La puissance financière, qui s’inaugure avec éclat, reçoit, elle aussi, un hommage dans un des plus imposans mausolées de ce temps, consacré à la femme de Jacques Cœur, alors disgracié. La puissance ministérielle recevait le même honneur dans la personne d’Enguerrand de Marigny par une sorte de réhabilitation posthume. Rien n’est plus curieux que la manière dont le sculpteur élude la défense de faire allusion au procès dans l’inscription. Ce mausolée, construit en forme de chapelle, était un véritable édifice. La statue d’Enguerrand reposait sur le sarcophage. Au-dessus de l’attique étaient élevées cinq figures en ronde bosse, grandes comme nature : celle du milieu représentait l’Éternel assis, vêtu d’une toge ; à sa droite, on voyait Enguerrand à genoux, implorant son jugement, et derrière lui un ange qui tenait d’une main une couronne de cordes et de l’autre une trompette.
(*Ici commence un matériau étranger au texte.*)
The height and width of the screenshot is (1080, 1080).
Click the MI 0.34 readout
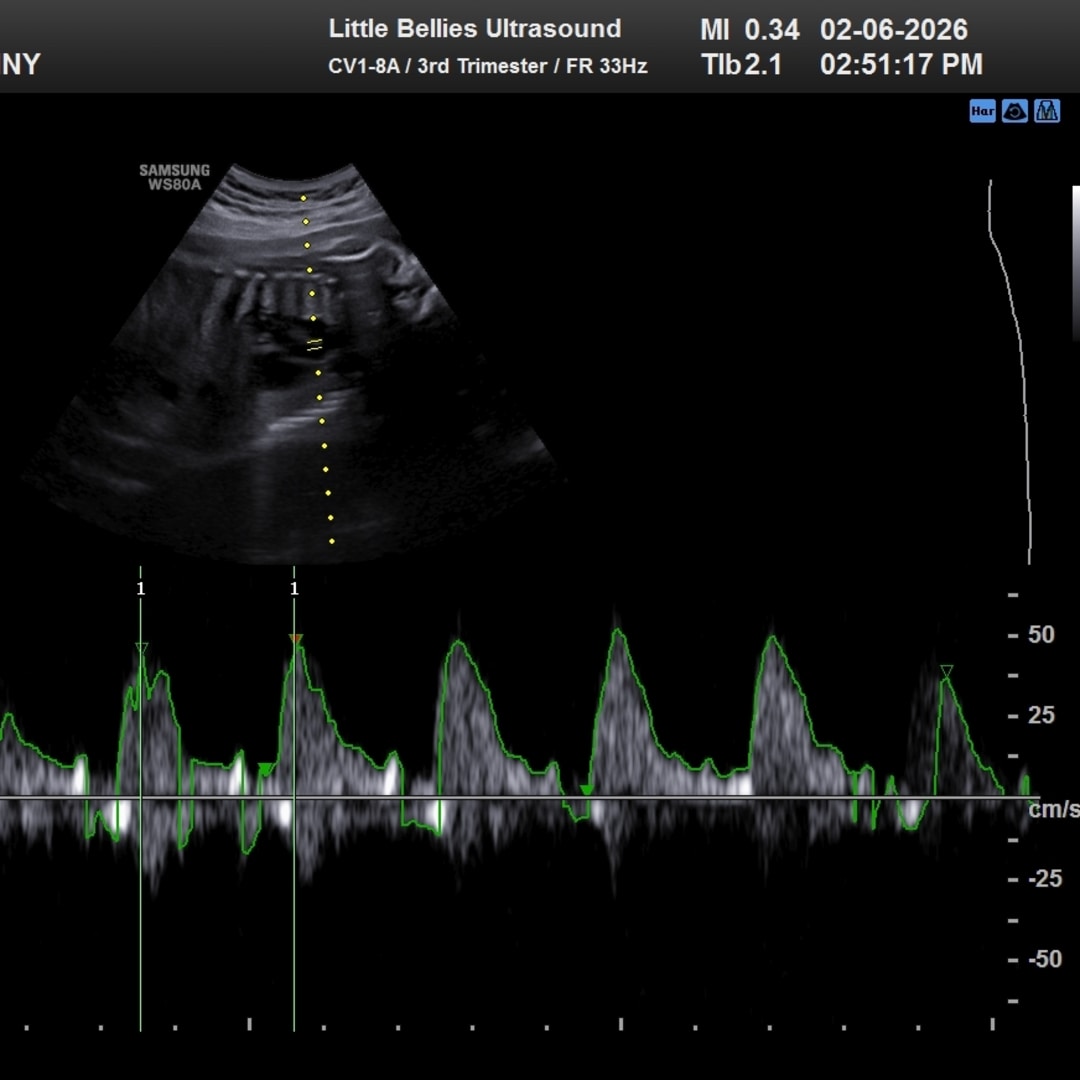click(750, 30)
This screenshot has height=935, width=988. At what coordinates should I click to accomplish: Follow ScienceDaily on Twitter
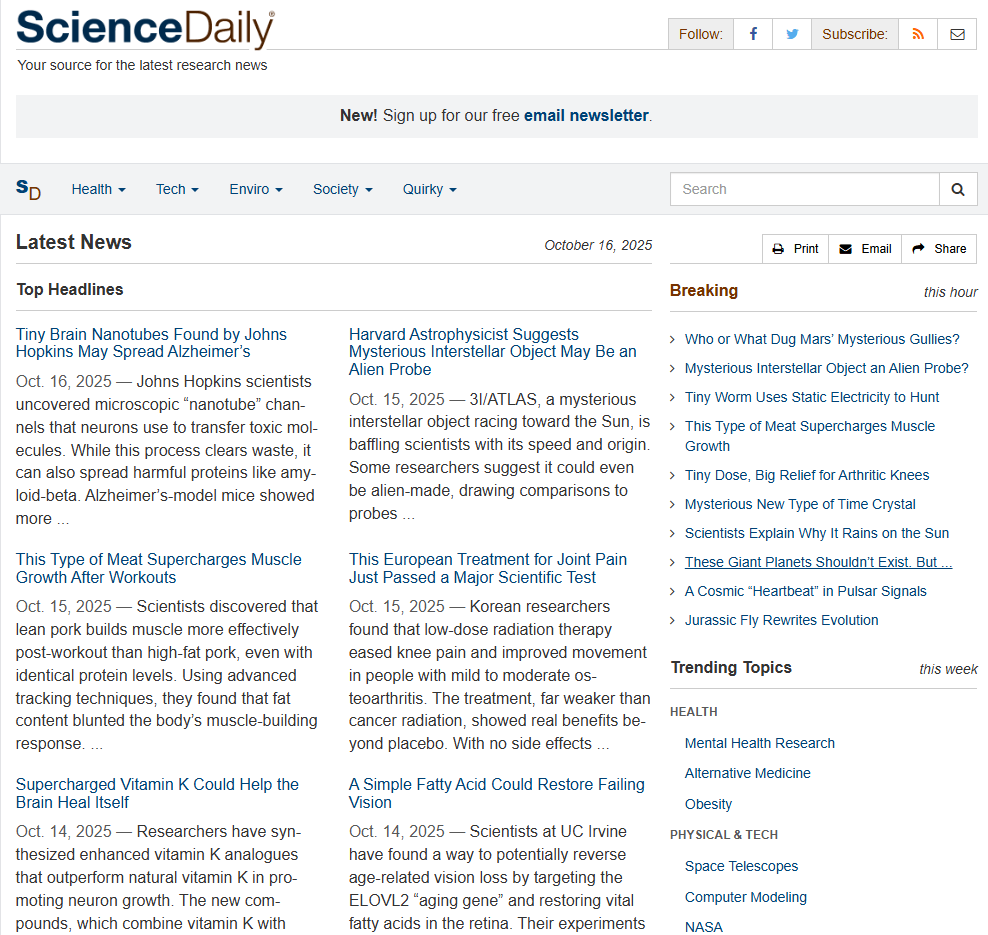pos(793,33)
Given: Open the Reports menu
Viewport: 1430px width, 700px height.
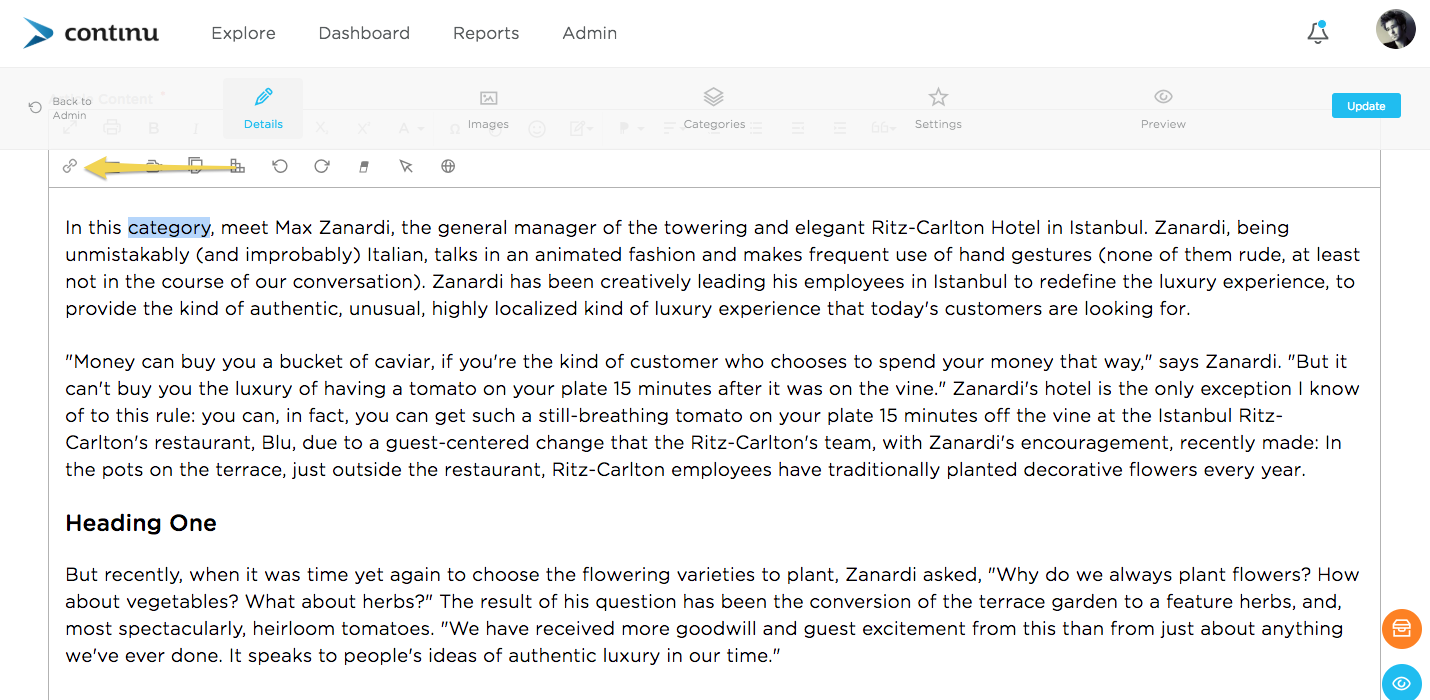Looking at the screenshot, I should (x=486, y=33).

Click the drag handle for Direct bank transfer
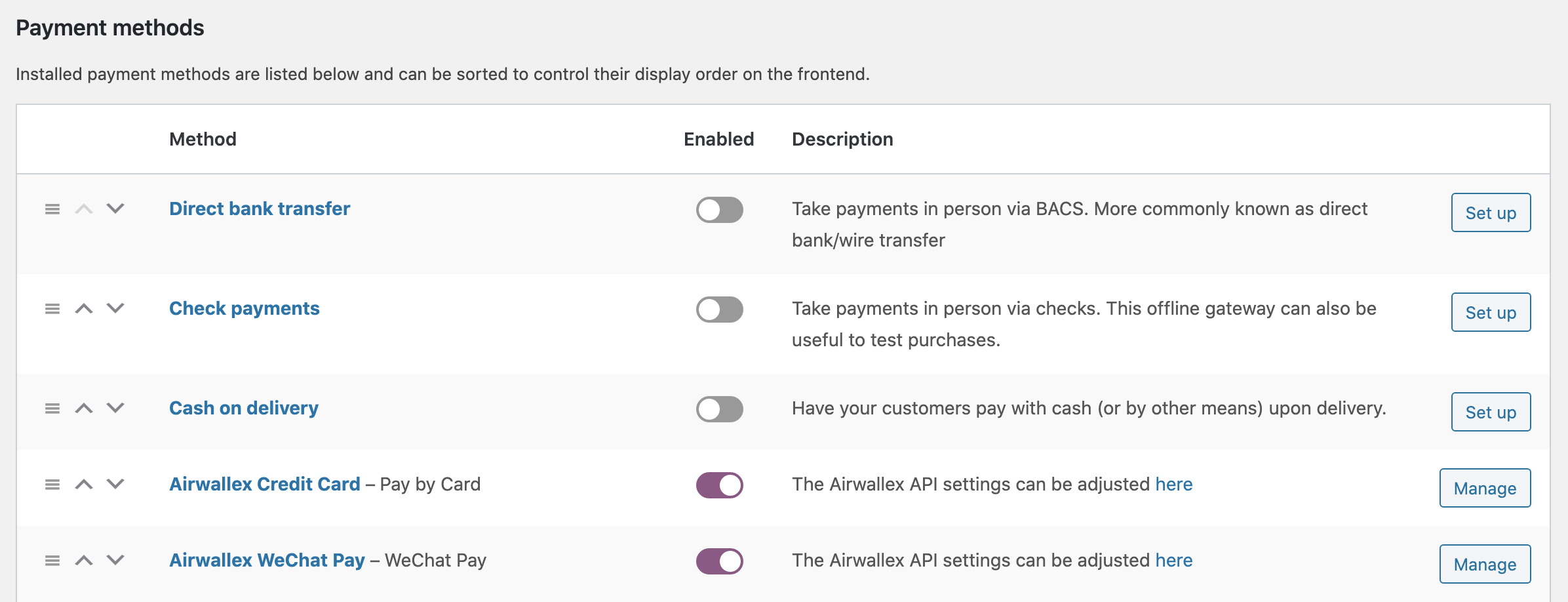(52, 210)
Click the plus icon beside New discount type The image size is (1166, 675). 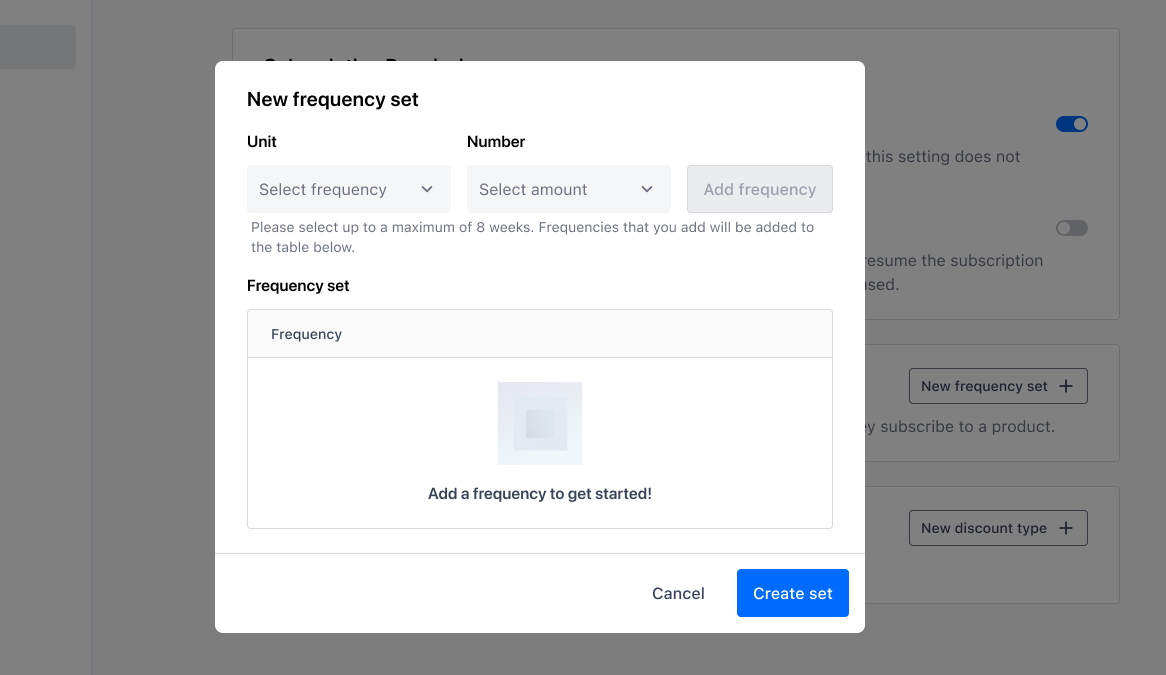click(1066, 528)
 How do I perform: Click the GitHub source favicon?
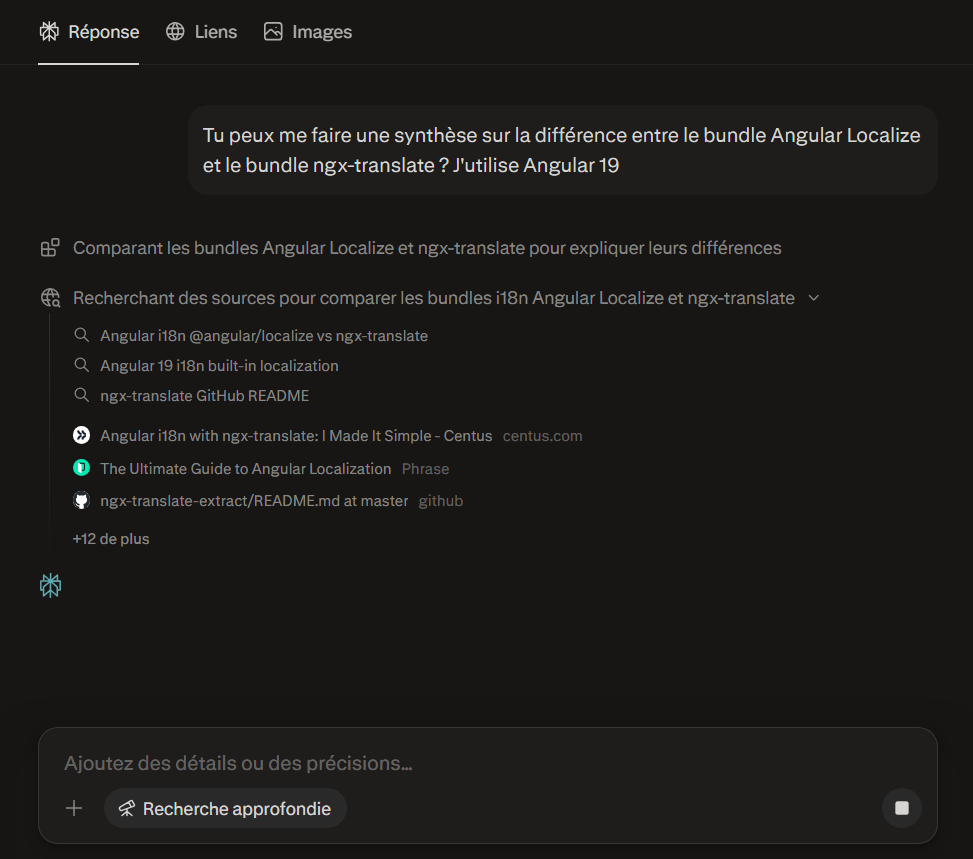82,501
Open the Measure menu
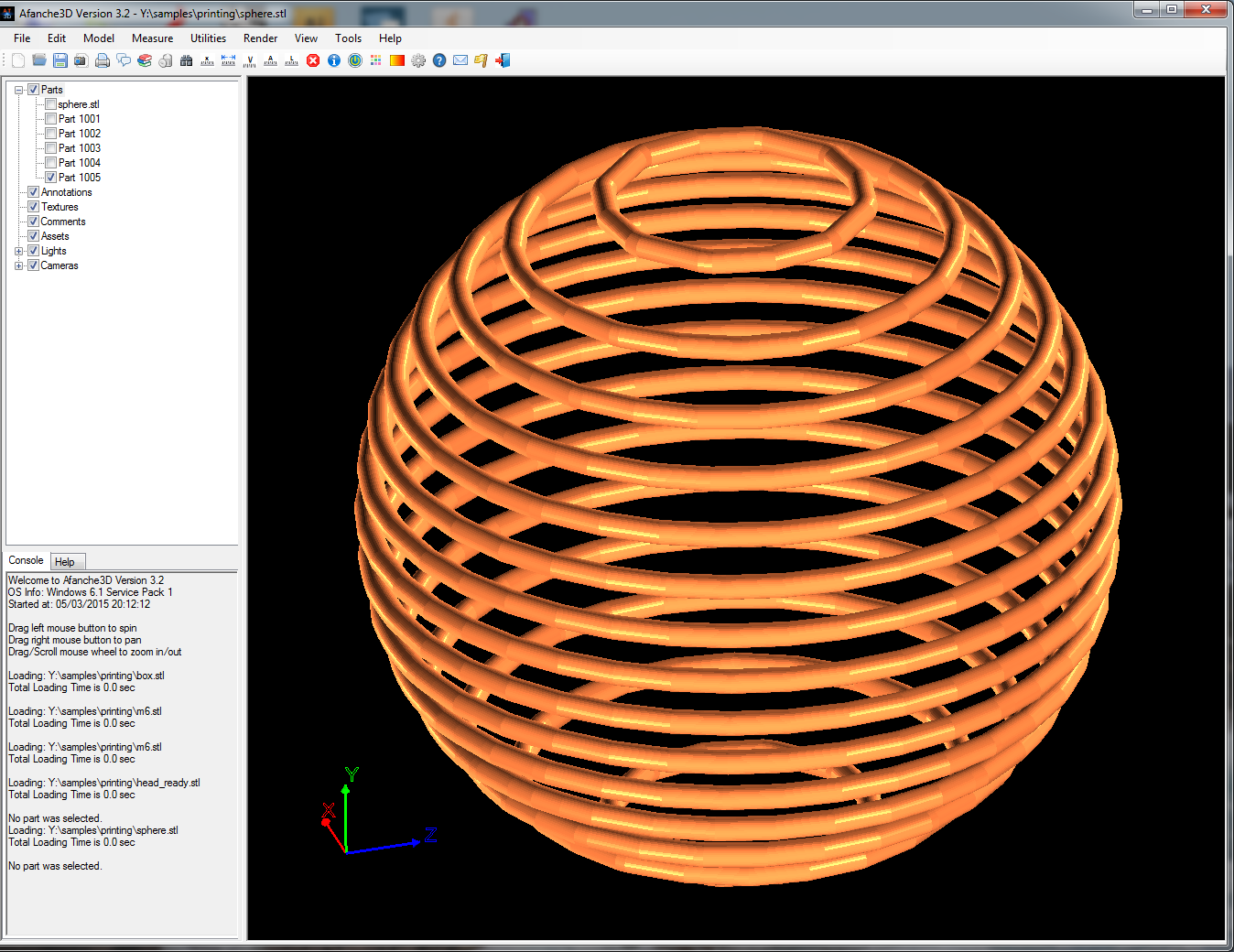This screenshot has width=1234, height=952. click(x=152, y=38)
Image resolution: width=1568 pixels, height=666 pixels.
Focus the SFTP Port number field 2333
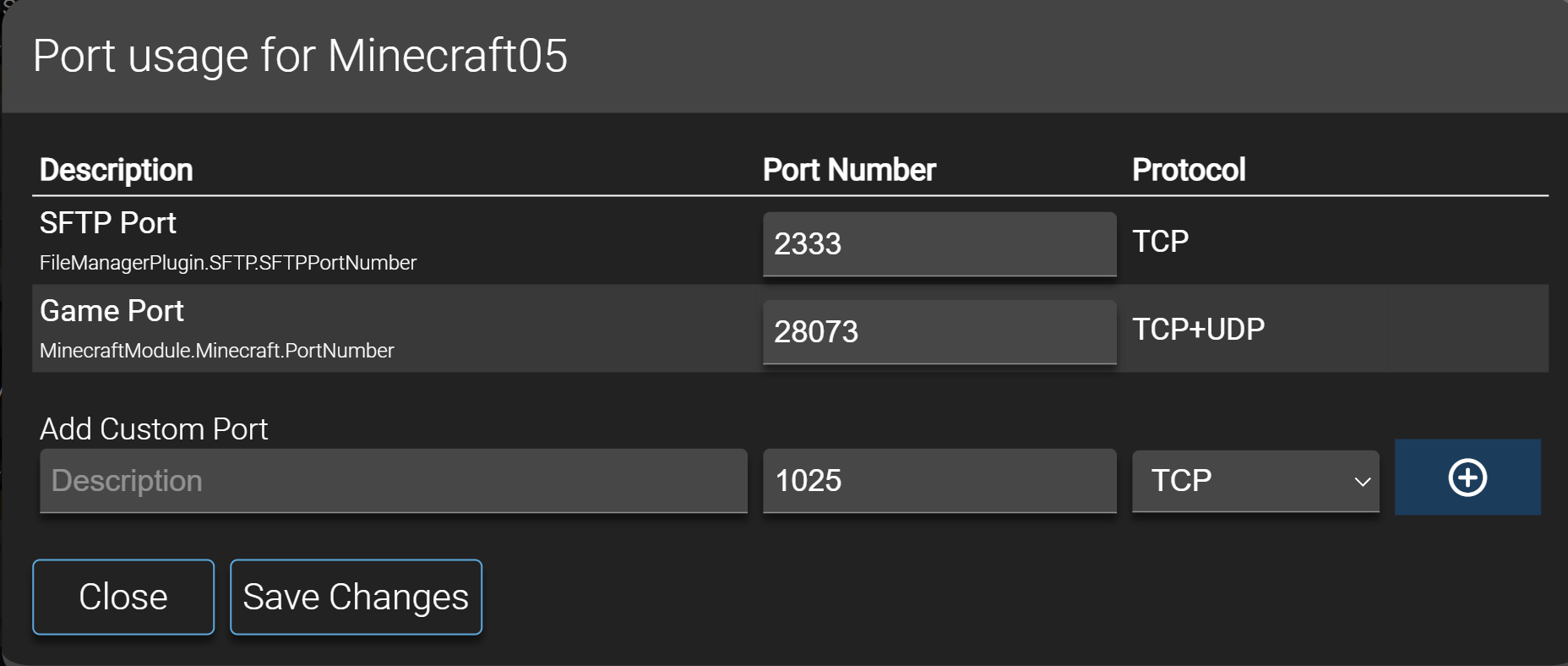coord(939,244)
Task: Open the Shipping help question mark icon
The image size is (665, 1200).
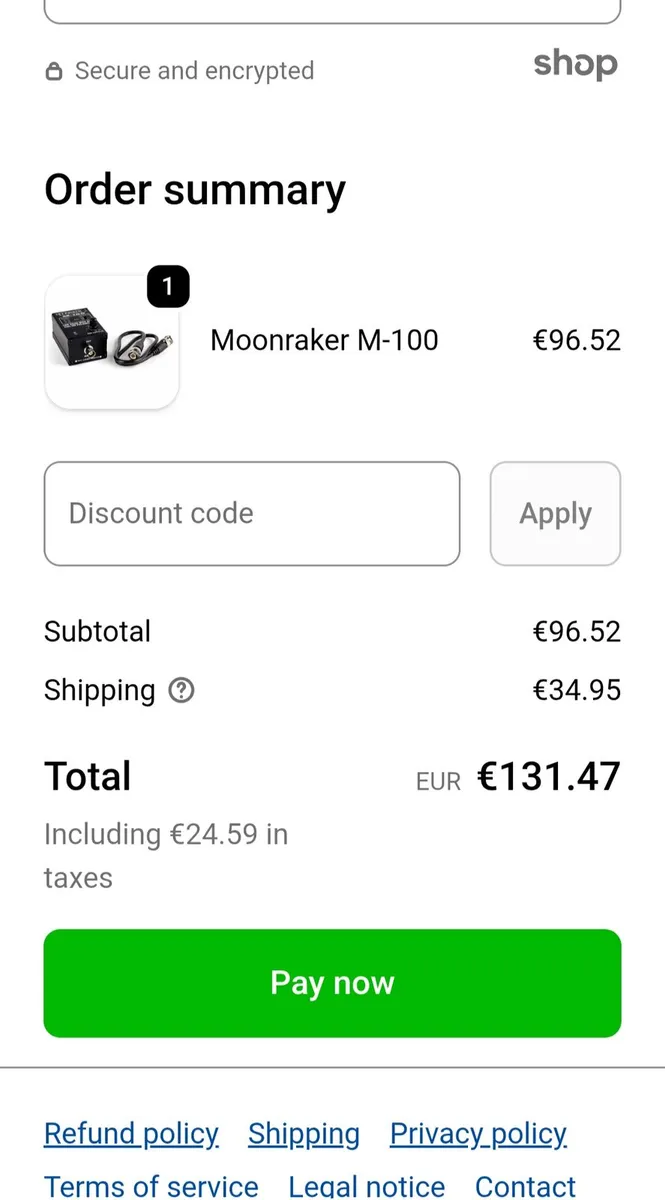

À la gauche de l’Éternel était Charles de Valois à genoux attendant aussi son jugement : derrière ce prince, un ange qui tenait une toise pour mesurer ses torts. Millin, qui décrit ce tombeau dans ses Antiquités nationales, explique le sens de cette transparente allégorie. Pouvait-on plus clairement faire entendre que l’accusé supplicié était absous par le jugement de Dieu, et que l’accusateur était au contraire condamné ? Ainsi le marbre osait donner des leçons. Le faste funéraire faisait acte d’opposition ou du moins d’indépendance historique. N’est-ce donc pas là aussi un signe des temps nouveaux ?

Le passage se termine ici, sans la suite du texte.